In het geval betrokkene klinisch moet worden opgenomen, is het streven de opname zo kort mogelijk te laten duren. De rechtbank acht de termijn van maximaal drie weken per keer, zoals namens betrokkene bepleit, echter te kort. Opname zal slechts noodzakelijk zijn in het geval de toestand van betrokkene erg is verslechterd, zodat op voorhand niet zeker is dat een zo korte periode lang genoeg zal zijn om hem te stabiliseren. De rechtbank acht ter zake een opname een termijn van maximaal drie maanden aaneengesloten per keer afdoende.
2.6.
Er zijn geen minder bezwarende alternatieven die hetzelfde beoogde effect hebben.

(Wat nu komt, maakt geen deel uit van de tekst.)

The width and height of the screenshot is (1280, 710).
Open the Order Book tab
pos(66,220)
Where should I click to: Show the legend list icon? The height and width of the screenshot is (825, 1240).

De voorgestelde verplichte zorg is evenredig en naar verwachting effectief.
2.7.
Betrokkene verzet zich tegen voornoemde vormen van verplichte zorg.
2.8.
Gelet op het voorgaande is voldaan aan de criteria voor en doelen van verplichte zorg als bedoeld in de Wet verplichte geestelijke gezondheidszorg. De zorgmachtiging zal worden verleend voor de verzochte duur van twaalf maanden, en geldt dus tot en met 20 oktober 2022.

3.Beslissing

De rechtbank:
- verleent een zorgmachtiging ten aanzien van [betrokkene] , geboren op [geboortedatum] , met de vormen van verplichte zorg zoals hierboven onder 2.4 is vermeld, alles voor de volledige duur van de zorgmachtiging, tenzij onder 2.4 een kortere duur is vermeld;
- bepaalt dat deze machtiging geldt tot en met
20 oktober 2022;
- wijst af het meer of anders verzochte.
Deze beschikking is gegeven door mr. F. Kleefmann, rechter, in tegenwoordigheid van mr. S.J. den Otter als griffier en in het openbaar uitgesproken op 20 oktober 2021.
De schriftelijke uitwerking van deze beschikking is vastgesteld op 27 oktober 2021.
Tegen deze beschikking staat het rechtsmiddel van cassatie open.